Students should include at least 10 pieces of two-dimensional work covering a range of drawing and painting challenges, and bring small examples or photos of relevant work. Sketches, studies and incomplete work can be included.
The Louisville Youth Orchestra (LYO) will hold auditions for its 52nd season in late August and early September. These auditions are for musicians ranging in age from 5 to 21 who play any orchestral instrument.
The LYO is comprised of four orchestras of varying ability levels, as well as a percussion ensemble. The LYO performs an average of 15 concerts per season in a wide range of locations. It is one of the largest youth orchestras in the nation based on metropolitan size, with total membership topping over 350.
New this season, the LYO family offers an ensemble for all wind and brass players that will focus on quality music performance in a wind ensemble setting.

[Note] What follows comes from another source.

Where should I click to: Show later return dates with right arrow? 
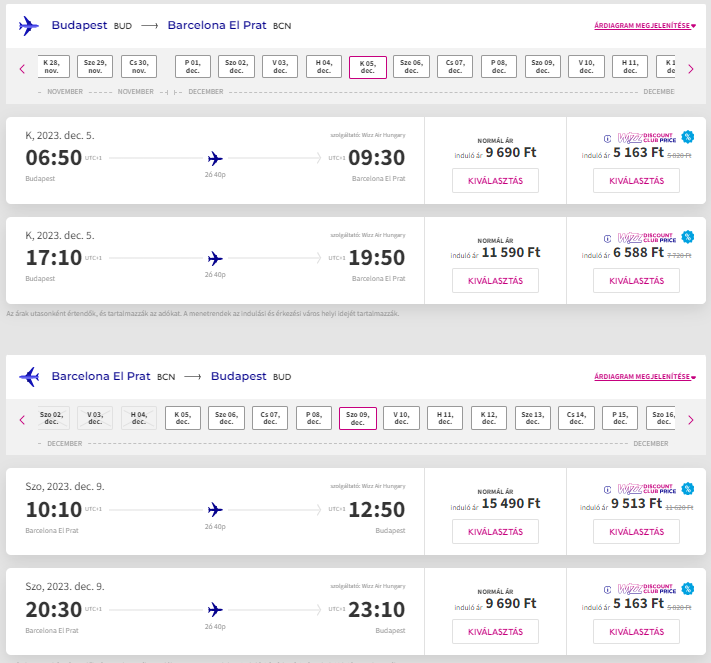point(691,420)
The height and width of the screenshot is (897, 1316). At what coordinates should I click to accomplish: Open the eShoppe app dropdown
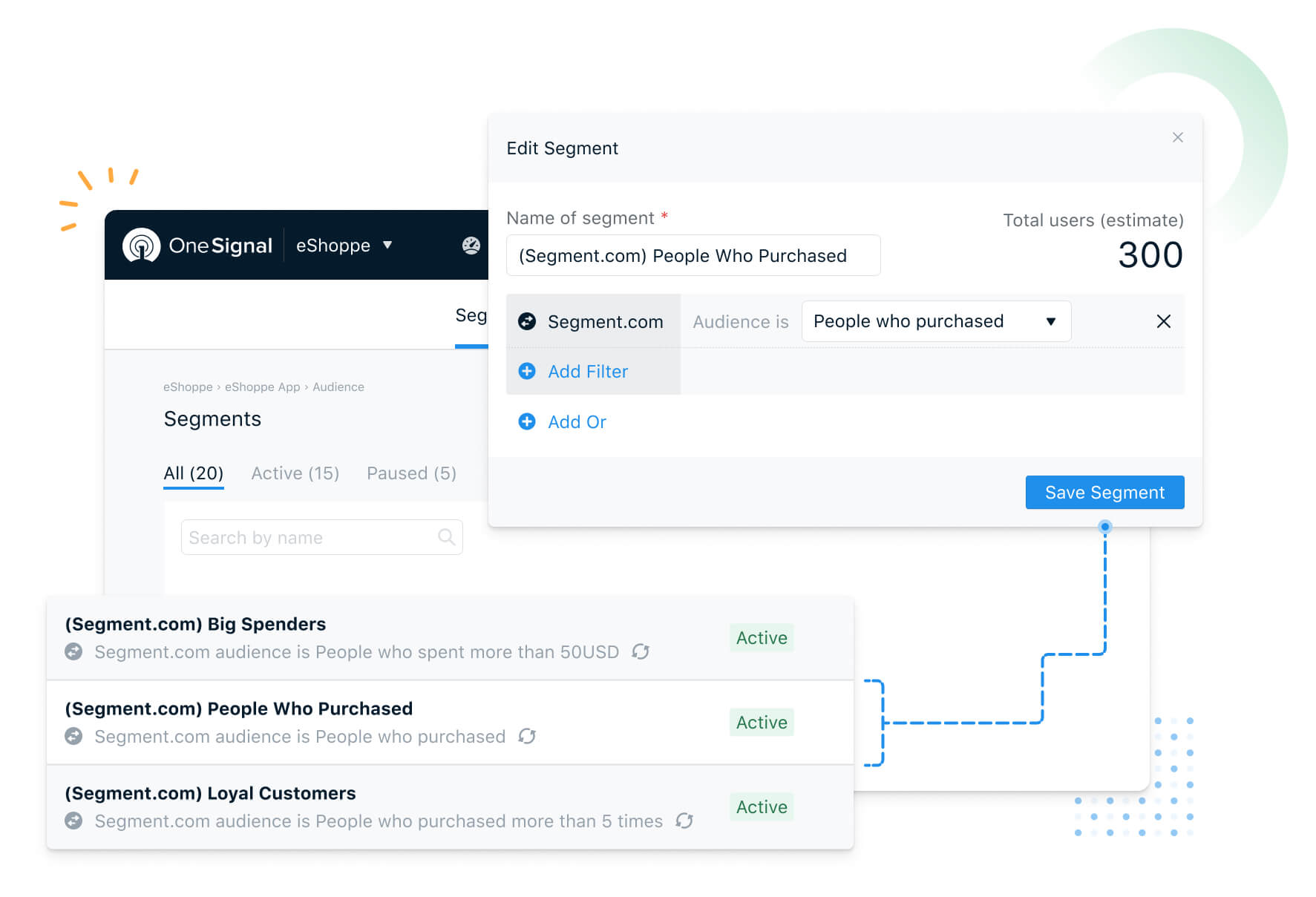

Interested youth musicians may log on at www.lyo.org to download an audition application and requirements. For questions, call Melody Welsh-Buchholz at (502) 896-1851.
Volunteer Driver Needed
Highlands Community Ministries Senior Services is looking for a volunteer driver to provide transportation for seniors who live in the 40204 and 40205 ZIP codes. The driver will need to make four trips a month: every second Tuesday to doctor’s appointments; every second Friday to pick up commodities; every third Tuesday to Wal-Mart; every third Thursday to Mid City Mall. The hours for all trips are from 9:30 a.m. to 2 p.m. A van will be provided. Interested volunteers may call (502) 459-0132.
Sisters of Royalty Restoration
Standing atop one of the many hilltop avenues in Cave Hill Cemetery are two iconic women from the last century known as the “Sisters of Royalty.” The monument has long been recognized as a true example of Victorian garden art, and features two larger-than-life sisters, Mary Gwendolen Byrd Caldwell and Mary Elizabeth Breckinridge Caldwell, standing hand-in-hand, overlooking the rolling hills of the cemetery.
An initiative to restore the monument has been launched by the Cave Hill Heritage Foundation, who is asking the community to help in its efforts. The entire procedure involves replacing the marble floor with professional outdoor tile, cleaning the statuary, recaulking the monument, and making other required adjustments to the exedra. The restoration is estimated to cost as much as $9,000.
According to “Notable American Women 1607-1950: A Biographical Dictionary,” Mary Gwendolen Byrd Caldwell, or Marquise Monstiers, acquired her noble nomenclature through her marriage to Marquise des Monstiers Merinville, who was a middle-aged French nobleman of conservative background. In 1905, the two separated, but Mary Gwendolen maintained her recognition by paying her former husband $8,000 per year. She succumbed to Brights Disease while on a German luxury liner at a fairly young age. Her largest accomplishment was the donation of one-third of her estate in 1882 to found the Catholic University of America in Washington, D.C.
Mary Elizabeth Breckinridge Caldwell, or Baroness Von Zedtwitz, married Baron Moritz Curt von Zedtwitz, who was the German Minister to Mexico. They had one son, Waldemar Conrad von Zedtwitz.
The grand nature of the monument is in keeping with the heritage of the two women buried on the lot, and their family could be considered some of Kentucky’s most well-known individuals. The sisters’ father was William Shakespeare Caldwell, an eminent New Orleans actor, producer and businessman who made a fortune in constructing and operating gas plants in the Midwest. He owned the property that currently makes up the areas of Bowman Field, Seneca Park and the Old Male High School. Their mother, Mary Eliza Breckinridge Caldwell, was the daughter of Kentucky Senator James Breckinridge and the niece of James and Joshua Speed.
Gilbert Bayes, a well-known British metal craftsman and artist, designed the statuary of the sisters. He studied at the City and Guilds College, Finsbury, and at the Royal Academy Schools. Two themes dominated his work: equestrian subjects and garden sculpture. The Victoria and Albert Museum in London maintains a major collection of Bayes’ art.